* [EXERCISE INSTRUCTIONS]
Please count how many lines in the items below contain the string "server", with uppercase and lowercase treated as different, and reply with that number alone.

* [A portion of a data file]

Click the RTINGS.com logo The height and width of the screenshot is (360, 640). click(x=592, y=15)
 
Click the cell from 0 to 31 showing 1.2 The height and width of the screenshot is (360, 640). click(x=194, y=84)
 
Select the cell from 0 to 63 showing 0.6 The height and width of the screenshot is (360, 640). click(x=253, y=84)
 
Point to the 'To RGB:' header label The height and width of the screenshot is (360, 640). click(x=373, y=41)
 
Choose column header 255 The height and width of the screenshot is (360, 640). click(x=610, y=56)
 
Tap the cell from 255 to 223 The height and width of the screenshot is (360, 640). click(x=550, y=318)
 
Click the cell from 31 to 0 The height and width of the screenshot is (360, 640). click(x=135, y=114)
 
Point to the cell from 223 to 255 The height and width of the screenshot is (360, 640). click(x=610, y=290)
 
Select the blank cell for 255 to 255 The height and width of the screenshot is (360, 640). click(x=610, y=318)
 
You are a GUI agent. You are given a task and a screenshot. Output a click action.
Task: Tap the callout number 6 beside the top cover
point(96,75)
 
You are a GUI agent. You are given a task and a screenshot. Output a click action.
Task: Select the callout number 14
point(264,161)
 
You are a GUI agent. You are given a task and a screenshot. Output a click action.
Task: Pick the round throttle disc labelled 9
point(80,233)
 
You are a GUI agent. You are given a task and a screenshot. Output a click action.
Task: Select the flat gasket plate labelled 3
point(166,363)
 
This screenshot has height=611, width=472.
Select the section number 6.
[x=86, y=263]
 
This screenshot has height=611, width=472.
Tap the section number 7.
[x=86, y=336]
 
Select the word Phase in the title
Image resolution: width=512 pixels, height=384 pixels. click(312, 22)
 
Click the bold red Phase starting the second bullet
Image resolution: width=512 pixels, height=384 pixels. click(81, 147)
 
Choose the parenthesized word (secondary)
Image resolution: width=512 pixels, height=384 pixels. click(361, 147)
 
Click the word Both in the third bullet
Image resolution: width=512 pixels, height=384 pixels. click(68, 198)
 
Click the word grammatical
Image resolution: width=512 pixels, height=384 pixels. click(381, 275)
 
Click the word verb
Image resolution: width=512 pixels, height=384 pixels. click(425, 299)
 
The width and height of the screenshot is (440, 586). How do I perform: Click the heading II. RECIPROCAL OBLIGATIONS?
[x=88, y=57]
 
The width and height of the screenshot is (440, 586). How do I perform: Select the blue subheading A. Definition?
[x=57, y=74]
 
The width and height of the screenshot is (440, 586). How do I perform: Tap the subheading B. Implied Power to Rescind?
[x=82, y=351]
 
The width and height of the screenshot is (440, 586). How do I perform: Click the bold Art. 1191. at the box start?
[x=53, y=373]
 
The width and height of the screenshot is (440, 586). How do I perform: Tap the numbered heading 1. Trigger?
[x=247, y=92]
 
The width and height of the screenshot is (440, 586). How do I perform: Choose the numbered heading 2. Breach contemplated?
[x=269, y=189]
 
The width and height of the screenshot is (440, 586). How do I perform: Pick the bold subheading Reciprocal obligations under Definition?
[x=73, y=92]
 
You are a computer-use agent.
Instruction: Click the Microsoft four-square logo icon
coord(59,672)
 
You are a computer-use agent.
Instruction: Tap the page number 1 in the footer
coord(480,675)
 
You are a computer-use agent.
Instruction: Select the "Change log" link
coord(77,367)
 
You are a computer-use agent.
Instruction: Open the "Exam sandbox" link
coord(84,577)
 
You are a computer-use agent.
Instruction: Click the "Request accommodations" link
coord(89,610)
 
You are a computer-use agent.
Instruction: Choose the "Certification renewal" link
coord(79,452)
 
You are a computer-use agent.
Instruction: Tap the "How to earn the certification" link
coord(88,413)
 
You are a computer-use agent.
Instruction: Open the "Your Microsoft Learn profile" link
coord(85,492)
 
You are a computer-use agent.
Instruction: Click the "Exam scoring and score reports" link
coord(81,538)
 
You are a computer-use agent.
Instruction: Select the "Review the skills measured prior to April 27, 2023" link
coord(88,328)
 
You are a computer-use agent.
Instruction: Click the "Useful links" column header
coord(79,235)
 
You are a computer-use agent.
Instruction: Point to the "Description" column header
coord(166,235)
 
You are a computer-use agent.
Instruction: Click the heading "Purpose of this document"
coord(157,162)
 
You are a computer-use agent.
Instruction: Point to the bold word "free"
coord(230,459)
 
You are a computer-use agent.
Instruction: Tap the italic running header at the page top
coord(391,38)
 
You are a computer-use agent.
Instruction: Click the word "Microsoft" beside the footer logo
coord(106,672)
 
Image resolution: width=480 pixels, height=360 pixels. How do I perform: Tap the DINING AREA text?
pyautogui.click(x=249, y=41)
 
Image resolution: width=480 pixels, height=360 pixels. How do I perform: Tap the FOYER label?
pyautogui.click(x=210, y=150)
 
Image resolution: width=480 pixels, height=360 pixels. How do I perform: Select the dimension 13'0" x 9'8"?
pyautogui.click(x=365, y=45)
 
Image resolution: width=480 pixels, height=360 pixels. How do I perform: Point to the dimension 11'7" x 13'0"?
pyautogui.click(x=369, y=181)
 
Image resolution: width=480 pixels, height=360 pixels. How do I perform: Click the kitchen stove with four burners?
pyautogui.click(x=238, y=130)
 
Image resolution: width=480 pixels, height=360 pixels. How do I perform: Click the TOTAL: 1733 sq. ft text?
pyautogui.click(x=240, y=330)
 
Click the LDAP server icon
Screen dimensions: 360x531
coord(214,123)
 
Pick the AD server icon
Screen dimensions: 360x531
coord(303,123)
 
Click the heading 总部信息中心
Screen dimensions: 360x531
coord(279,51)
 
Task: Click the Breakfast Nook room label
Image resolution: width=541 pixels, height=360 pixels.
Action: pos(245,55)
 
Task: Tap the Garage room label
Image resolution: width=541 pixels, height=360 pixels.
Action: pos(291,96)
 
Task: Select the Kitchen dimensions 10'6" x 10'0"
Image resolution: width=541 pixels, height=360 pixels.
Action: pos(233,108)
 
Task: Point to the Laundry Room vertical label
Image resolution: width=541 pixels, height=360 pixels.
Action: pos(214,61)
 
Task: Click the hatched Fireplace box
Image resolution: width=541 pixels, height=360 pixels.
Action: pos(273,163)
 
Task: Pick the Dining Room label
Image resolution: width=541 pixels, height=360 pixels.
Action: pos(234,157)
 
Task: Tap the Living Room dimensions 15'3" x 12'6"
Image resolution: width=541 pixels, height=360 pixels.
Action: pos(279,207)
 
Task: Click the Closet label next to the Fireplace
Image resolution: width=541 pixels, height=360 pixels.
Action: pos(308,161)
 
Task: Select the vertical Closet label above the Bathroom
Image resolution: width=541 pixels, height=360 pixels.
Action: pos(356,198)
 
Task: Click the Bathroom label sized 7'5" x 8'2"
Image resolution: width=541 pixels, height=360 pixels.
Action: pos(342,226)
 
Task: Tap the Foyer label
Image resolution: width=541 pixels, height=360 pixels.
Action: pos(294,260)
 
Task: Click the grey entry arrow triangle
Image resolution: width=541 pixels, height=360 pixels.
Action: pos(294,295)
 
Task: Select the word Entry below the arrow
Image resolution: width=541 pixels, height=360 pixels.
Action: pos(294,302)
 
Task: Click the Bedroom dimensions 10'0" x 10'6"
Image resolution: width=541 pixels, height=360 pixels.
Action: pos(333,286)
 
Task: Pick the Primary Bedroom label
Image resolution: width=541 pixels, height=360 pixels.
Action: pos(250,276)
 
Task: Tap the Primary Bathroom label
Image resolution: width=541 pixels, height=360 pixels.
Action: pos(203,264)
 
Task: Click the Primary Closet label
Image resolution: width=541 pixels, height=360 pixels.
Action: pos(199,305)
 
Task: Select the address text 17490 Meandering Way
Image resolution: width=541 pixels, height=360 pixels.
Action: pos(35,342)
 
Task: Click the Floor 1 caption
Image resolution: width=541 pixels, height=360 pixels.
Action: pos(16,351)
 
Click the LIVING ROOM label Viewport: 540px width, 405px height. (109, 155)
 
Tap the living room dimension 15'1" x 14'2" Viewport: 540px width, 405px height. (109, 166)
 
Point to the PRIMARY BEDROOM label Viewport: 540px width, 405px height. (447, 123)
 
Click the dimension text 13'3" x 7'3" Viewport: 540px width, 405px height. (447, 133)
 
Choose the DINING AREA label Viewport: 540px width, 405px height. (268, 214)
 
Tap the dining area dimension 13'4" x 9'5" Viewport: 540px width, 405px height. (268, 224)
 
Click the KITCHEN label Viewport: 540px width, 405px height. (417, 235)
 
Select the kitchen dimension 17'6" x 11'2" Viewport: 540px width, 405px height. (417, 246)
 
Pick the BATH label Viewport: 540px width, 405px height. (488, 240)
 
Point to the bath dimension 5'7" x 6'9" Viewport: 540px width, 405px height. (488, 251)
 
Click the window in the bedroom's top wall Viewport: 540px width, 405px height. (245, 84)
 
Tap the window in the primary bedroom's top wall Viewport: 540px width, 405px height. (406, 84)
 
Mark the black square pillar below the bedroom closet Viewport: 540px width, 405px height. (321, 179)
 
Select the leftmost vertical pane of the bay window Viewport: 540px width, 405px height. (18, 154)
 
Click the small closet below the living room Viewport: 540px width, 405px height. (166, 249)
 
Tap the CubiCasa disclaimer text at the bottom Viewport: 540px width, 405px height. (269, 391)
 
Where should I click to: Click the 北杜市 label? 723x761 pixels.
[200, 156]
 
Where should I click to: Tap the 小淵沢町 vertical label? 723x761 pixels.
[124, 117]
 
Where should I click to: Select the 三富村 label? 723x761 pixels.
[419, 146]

* [EXERCISE SOLUTION]
2